- Problema 1
Ricopia senza alcuna modifica le righe dei record, partendo dalla riga che contiene "Impressum (548, 1367)" e arrivando fino all'ultima riga dei record, entrambe incluse.

Risultato: tragitti più irregolari, grande uso di bici e mezzi pubblici e necessità di far quadrare le ore tra casa e lavoro (oggi a maggior ragione, visto che per l’Europa il 2014 è l’anno della conciliazione tra la vita lavorativa e quella familiare). Ricorda da Reggio Emilia Natalia Maramotti, avvocato e assessore alla Cura della comunità: «Abbiamo introdotto il servizio di bicibus e pedibus». Una mamma che a turno accompagna i bambini a scuola per tutti. Poi il taxi rosa.

Che bel quadretto. Le mamme che fanno i turni per accompagnare i bambini di tutti a scuola. E lo fanno pure con i mezzi pubblici e le biciclette, perché sono eco-friendly. E i padri dove sono? Al lavoro con i SUV? A casa che aspettano qualcuno che torni per cucinare?

A Cesena, Cagliari e Rimini il bollino rosa, un tagliando che consente il parcheggio gratuito alle donne incinte e alle neomamme.
Ma i neopapà esistono o sono una figura mitologica? E se esistono, che fanno? Pagano le righe blu a differenza delle neomamme?

A Bolzano ci sono invece i parcheggi rosa e taxi rosa. I parcheggi rosa sono parcheggi illuminati, sicuri, di facile accesso e vicini alle uscite.

I taxi rosa sono normali taxi che durante le ore serali e notturne applicano tariffe agevolate a chiunque sia di sesso femminile.
Attente donne: noi per proteggervi vi diamo i parcheggi rosa con tanta luce e sicurezza, le zone franche degli stupri e delle aggressioni, ma poi se vi avventurate al di fuori di questi parcheggi, non venite a lamentarvi se qualcuno vi importuna. Ve la siete cercata.

- Materiale di lavoro
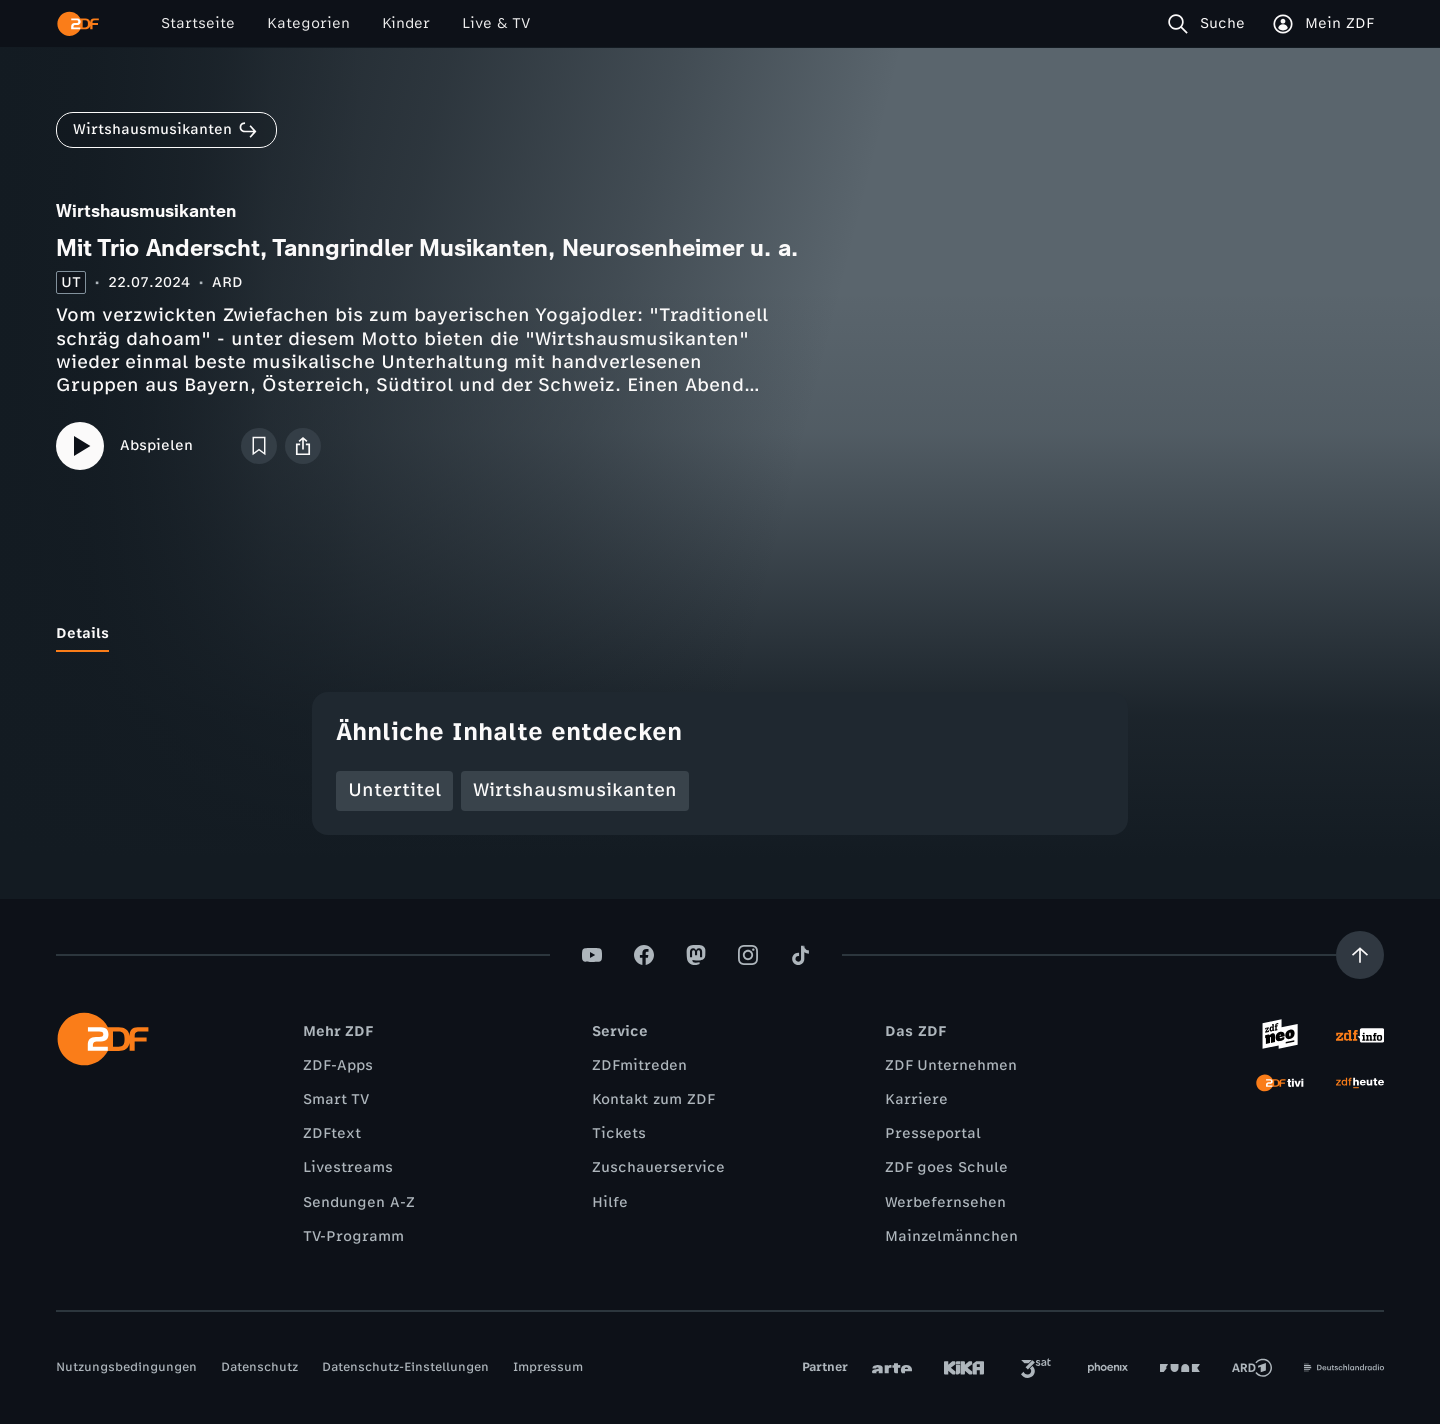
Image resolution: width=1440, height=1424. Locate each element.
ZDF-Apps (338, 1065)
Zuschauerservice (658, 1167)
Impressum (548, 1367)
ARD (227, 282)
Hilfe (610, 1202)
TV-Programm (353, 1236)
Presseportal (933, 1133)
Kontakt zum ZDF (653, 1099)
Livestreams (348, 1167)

- Problema 2
Rispondi alle domande seguenti basandoti sull'estratto della fonte:
(a) Quali incarichi ricopre Natalia Maramotti a Reggio Emilia?
(b) In quali città è previsto il bollino rosa?
(c) In quali fasce orarie i taxi rosa applicano tariffe agevolate?

- Risposta definitiva 1
Impressum (548, 1367)
ARD (227, 282)
Hilfe (610, 1202)
TV-Programm (353, 1236)
Presseportal (933, 1133)
Kontakt zum ZDF (653, 1099)
Livestreams (348, 1167)

- Risposta definitiva 2
(a) Avvocato e assessore alla Cura della comunità.
(b) Cesena, Cagliari e Rimini.
(c) Nelle ore serali e notturne.